The Cool Cash lottery game has been pulled from stores in the UK after a number of complaints from angry customers who
failed to grasp how it worked.

The game, unveiled late last month, required players to scratch off a window to reveal a temperature. If that temperature was lower than another figure shown on the ticket, the player would win a cash prize.

However, problems with the winter-themed game cropped up almost immediately when it became apparent that many players were too stupid to grasp even the most basic of mathematical concepts and didn’t understand negative numbers, leading to a rash of calls right from day one from people who couldn’t figure out why they hadn’t won.

“On one of my cards it said I had to find temperatures lower than -8,” said Tina Farrell, a complete fucking nitwit quoted in the Manchester Evening News. “The numbersI uncovered were -6 and -7 so I thought I had won, and so did the woman in the shop. But when she scanned the card the machine said I hadn’t.”

“I phoned Camelot and they fobbed me off with some story that -6 is higher – not lower – than -8 but I’m not having it.

“I think Camelot are giving people the wrong impression – the card doesn’t say to look for a colder or warmer temperature, it says to look for a higher or lower number. Six is a lower number than 8. Imagine how many people have been misled.”

Oh believe me, I’m imagining it, and I’m dumbfounded.

“Poor numeracy” or not, I’m sure these people have at least seen or heard a weather forecast at some point. It makes me wonder how many people have called their local radio station to complain that the temperature going from -10 to -15 means that they can put the coats away, not break out the warm ones.

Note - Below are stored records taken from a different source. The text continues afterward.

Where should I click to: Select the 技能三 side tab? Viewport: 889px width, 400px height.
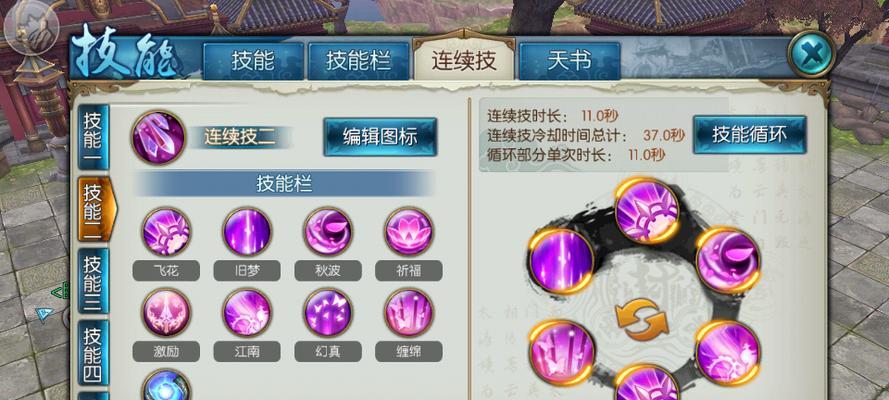coord(93,281)
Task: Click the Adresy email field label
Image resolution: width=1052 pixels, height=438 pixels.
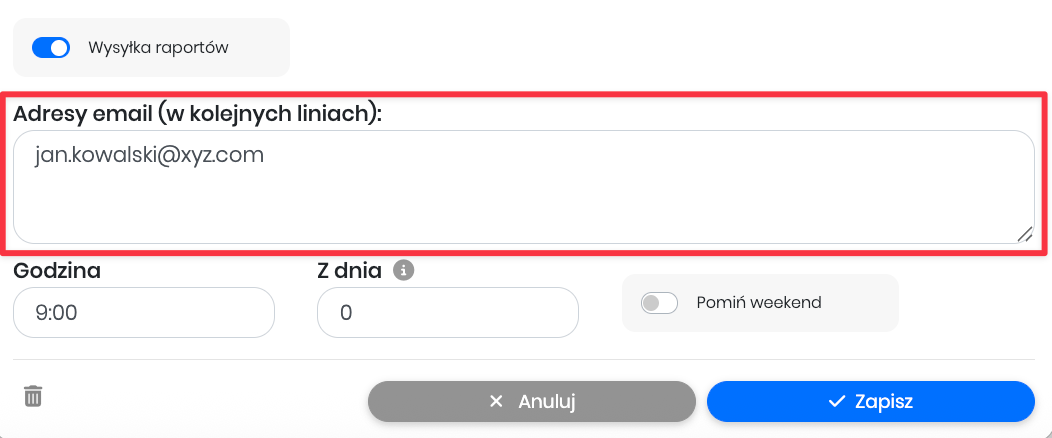Action: click(x=198, y=113)
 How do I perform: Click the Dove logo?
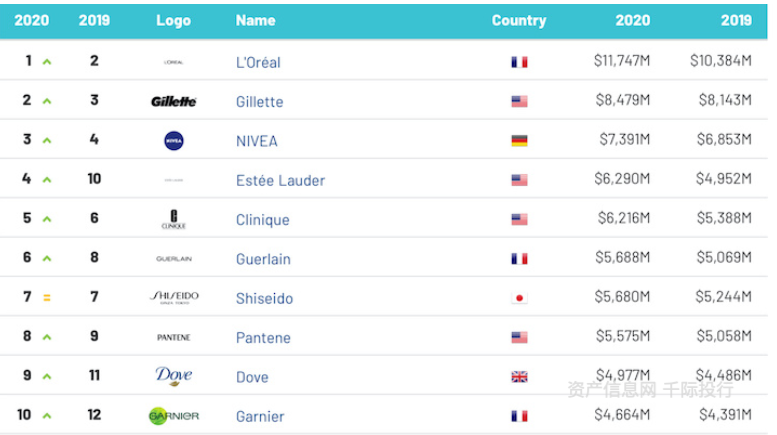click(x=173, y=376)
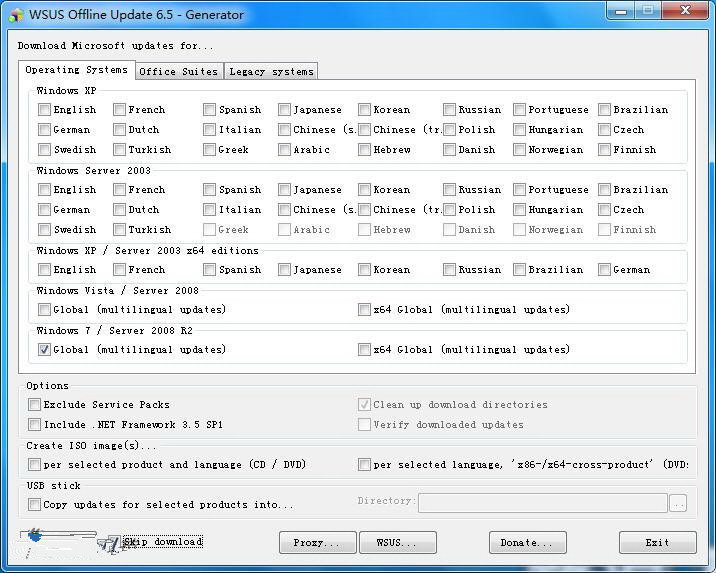Uncheck Windows 7 Global multilingual updates
The height and width of the screenshot is (573, 716).
click(44, 350)
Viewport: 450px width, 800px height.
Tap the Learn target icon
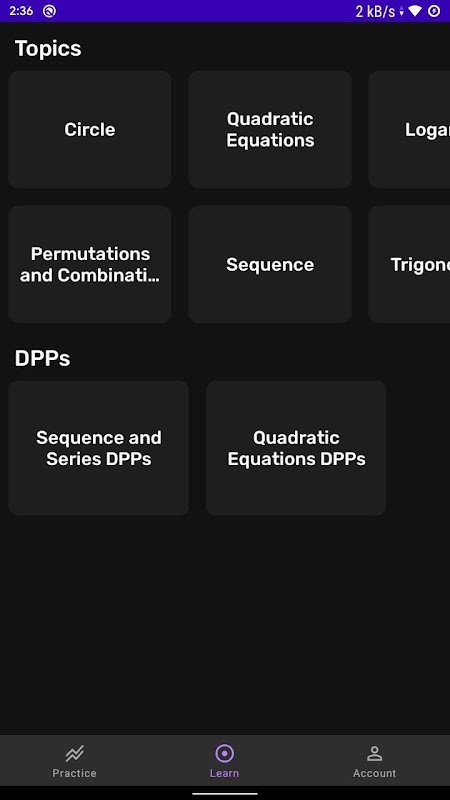224,753
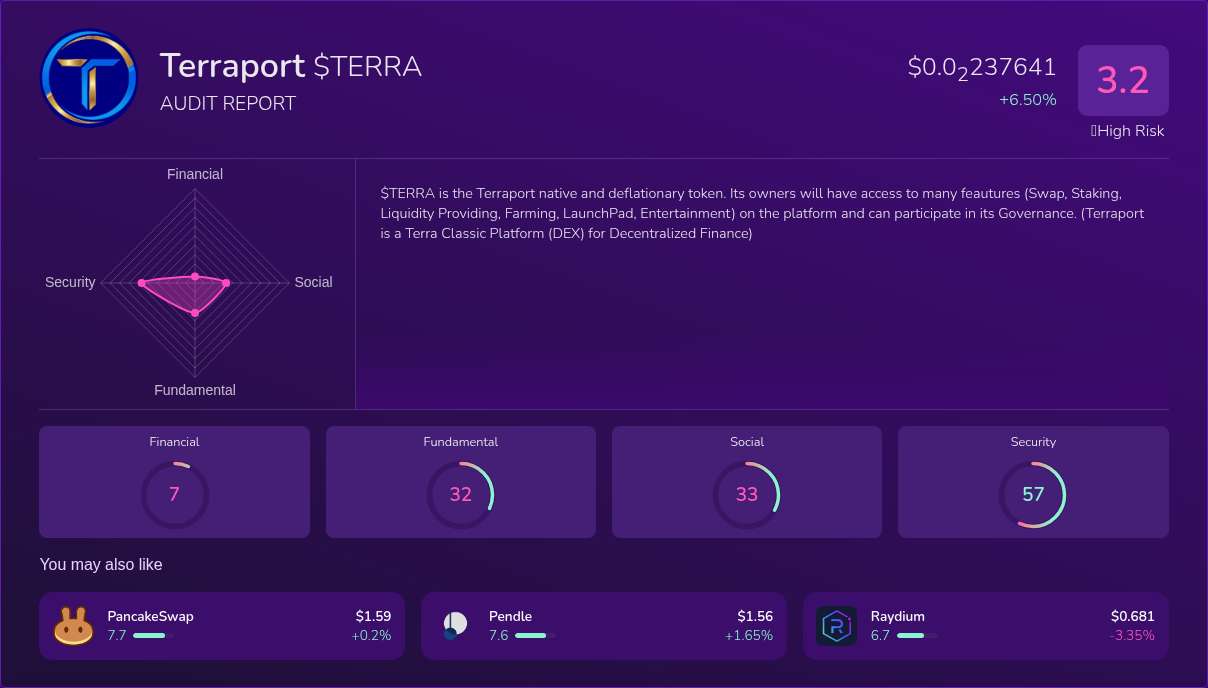This screenshot has width=1208, height=688.
Task: Click the Security score gauge
Action: click(1033, 494)
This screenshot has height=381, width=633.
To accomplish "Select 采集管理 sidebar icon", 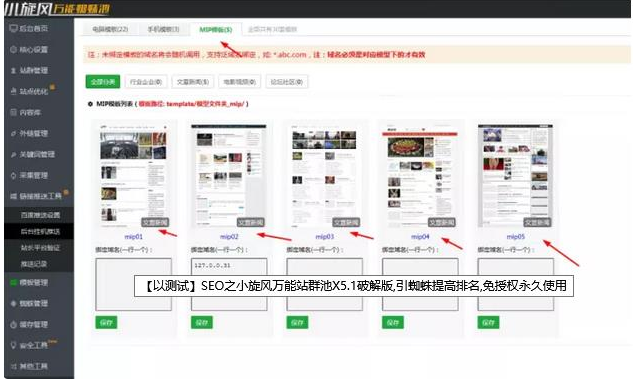I will 13,175.
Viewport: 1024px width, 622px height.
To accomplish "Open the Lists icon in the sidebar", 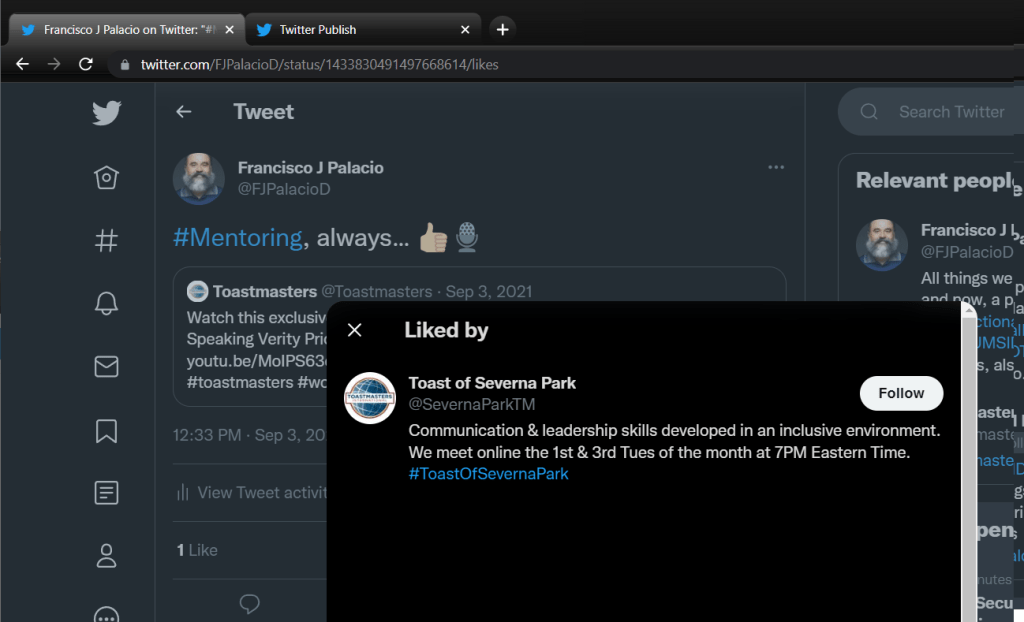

And just picture the confusion in the bank lines.

“I’m sorry Nigel, you’ve bounced another cheque.”

“The hell I have! I’ve got -20 dollars where before I had -10! I’ve got more money now, ya bloody tosser!”

I have horrible math skills, to the point where I have to count off simple addition and subtraction with my fingers. But even I, at my most retarded, had no trouble with the minus sign. Once the first teacher explained to me that 0 was the intersection between positive and negative, I was set. For some reason that was one of the few math-related things that totally got through.

But right now, I seem to be having trouble with another equasion. How is it that these imbeciles + day to day life = survival? That one I don’t think I’ll ever quite figure out.